These short courses were offered in conjunction with the Thirteenth Annual Directed Energy Symposium, held 15-19 November 2010 in Bethesda, Maryland. Continuing Education Unit (CEU) credits were awarded upon successful completion of these DEPS short courses.
Course 1. Introduction to High Energy Laser Systems Classification: Unclassified, Public Release Instructor: John Albertine, Consultant Duration: Half-day course CEUs awarded: 0.35 Course Description: This lecture will introduce the field of HEL weapons and their associated technologies using an interweaving of technical requirements, history, and accomplishments. The basic attributes of HEL weapons will be covered, leading into discussions of laser-material interaction, lethality, potential weapon applications, system requirements, laser power scaling, propagation, and beam control. DoD interest in tactical applications, current technical issues, and areas of research emphasis will be highlighted. Intended Audience: This course is geared to those with a technical background who seek an overview of HEL technology and the current state of the art. Individuals who are beginning to work in the field or technical managers who wish an integrated overview would benefit from the class. Instructor Biography: Mr. Albertine has his B.S. and M.S. in Physics from Rose Polytechnic Institute and Johns Hopkins University respectively. Prior to working for the Navy, he was a senior staff physicist in the Space Division of The Johns Hopkins Applied Physics Laboratory. From 1976 through 1997, he worked in the Navy's High Energy Laser (HEL) Program Office, directing the Navy’s technology development for the last 15 years. During that time, he led the development and test of the first megawatt class HEL system in the free world. He retired from civil service in 1997 and now consults for OSD, the Air Force, ONR, the Navy HEL program office, and Penn State in the Directed Energy field. Mr. Albertine is a member of the Air Force Science Advisory Board and has served as Executive Vice President and a member of the Board of Directors of the Directed Energy Professional Society. Mr. Albertine is also a DEPS Fellow.
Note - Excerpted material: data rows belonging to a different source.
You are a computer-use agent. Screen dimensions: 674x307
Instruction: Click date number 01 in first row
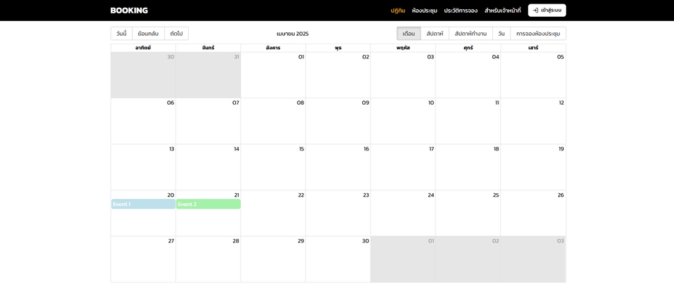point(301,57)
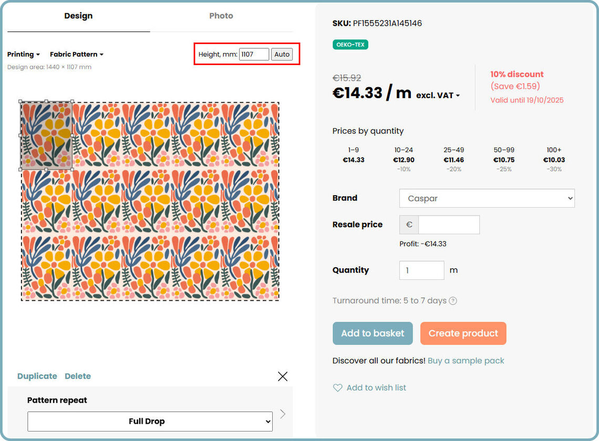599x441 pixels.
Task: Open the Fabric Pattern dropdown menu
Action: point(77,55)
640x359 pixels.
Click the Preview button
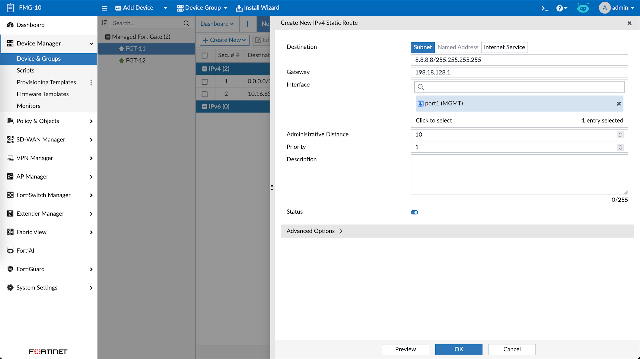point(405,349)
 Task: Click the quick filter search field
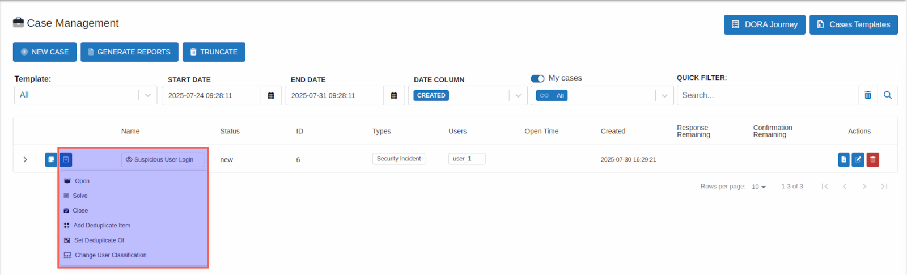click(767, 95)

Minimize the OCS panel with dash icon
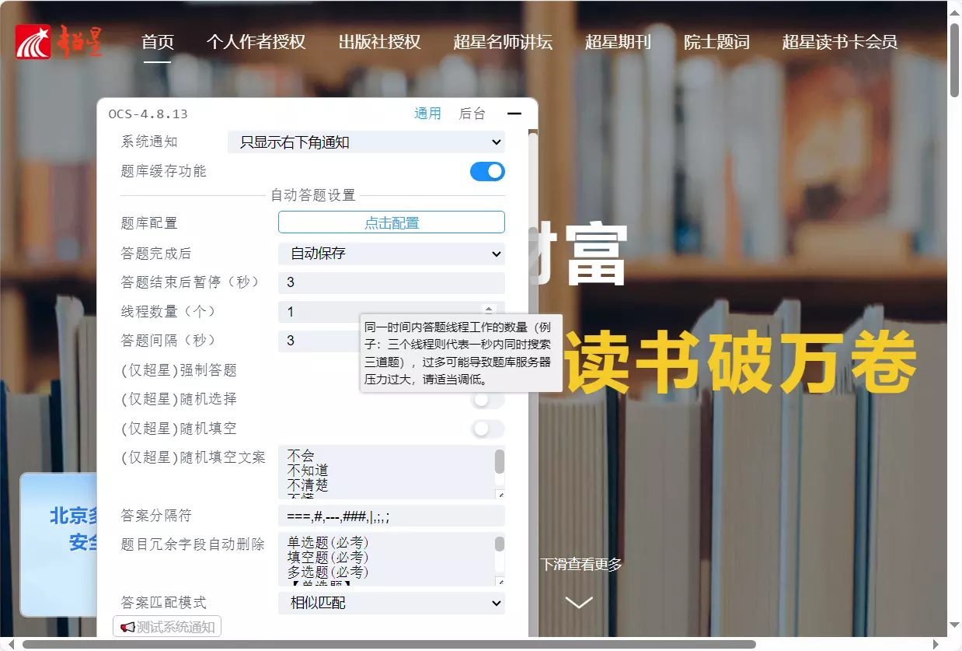(x=514, y=114)
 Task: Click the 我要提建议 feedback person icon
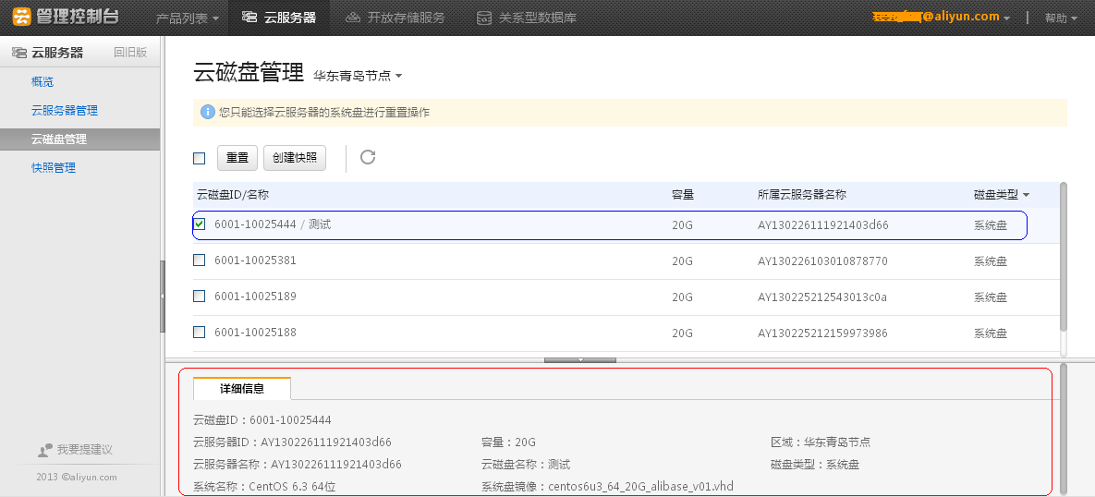pyautogui.click(x=45, y=450)
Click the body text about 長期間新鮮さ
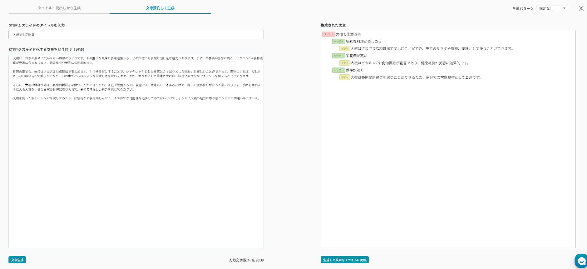Image resolution: width=587 pixels, height=269 pixels. (x=415, y=77)
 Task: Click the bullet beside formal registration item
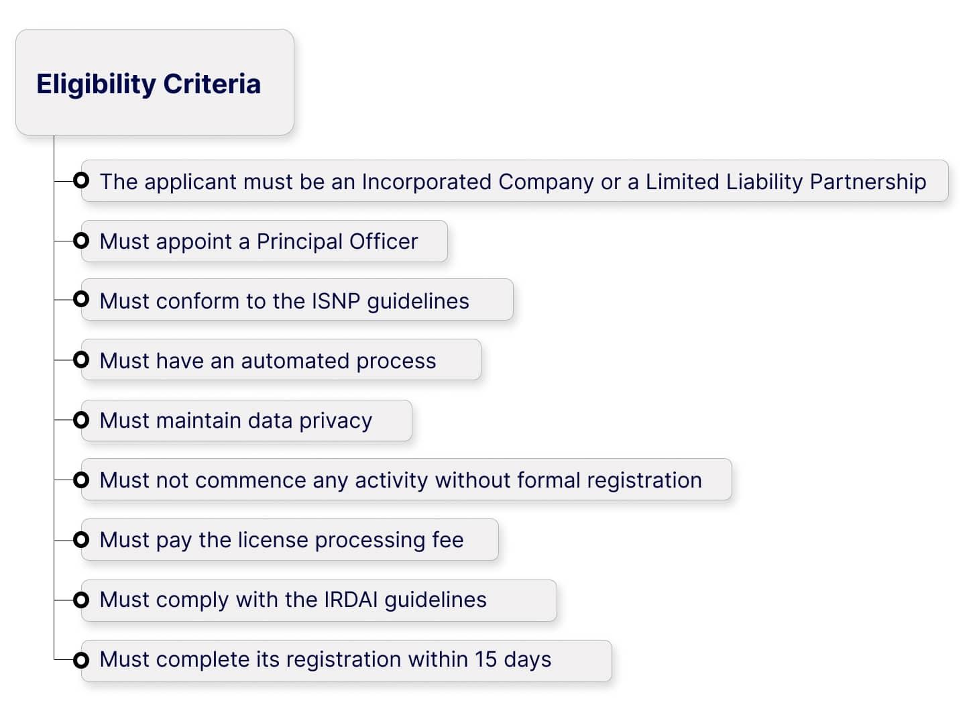(x=81, y=480)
Course 2. Introduction to High Power Microwave Systems Classification: Unclassified, Public Release Instructor: Dr. Al Kehs, Army Research Laboratory Duration: Half-day course CEUs awarded: 0.35 Course Description: This course will provide an introduction to RF Directed Energy weapons, also known as High Power Microwave (HPM) weapons. The course consists of four parts: 1) a general introduction to the basic terms and concepts, 2) a discussion of the varous types of effects that can be induced and how they are characterized, 3) the technologies that enable RF-DEW weaponization, and 4) hardening techniques and technologies. At the end of the class, students will know what RF-DEWs are and how they differ from classical Electronic Warfare and nuclear EMP. Students will learn the various ways in which microwaves couple into a target (i.e., front door/back door, in-band/out-of-band) and some of the many sorts of effects that they can precipitate. Technology discussions will show the difference between narrow band (NB) and ultra-wide band (UWB) sources, antennas and diagnostics, as well as the principal elements of the power systems needed to support them. The course concludes with a discussion of hardening techniques and technologies. Topics to be covered include:
Intended Audience: Newcomers to the field of RF-DEW or managers with some background in science and engineering will benefit the most from this course. Instructor Biography: Dr. Kehs retired in 2007 from the Army Research Lab where he had held a string of positions in the High Power Microwave management and research areas that stretched over most of his 30 year career at the lab. He is a former DEPS board member and has taught the Introduction to HPM course several times in the past. Dr. Kehs received the BS and MS degrees in Electrical Engineering in 1970 and 1973 and the MS and PHD degrees in Physics in 1984 and 1987 - all from the University of Maryland. He currently works as a part-time contractor for General Technical Services, LLC with an office at the Army Research Lab.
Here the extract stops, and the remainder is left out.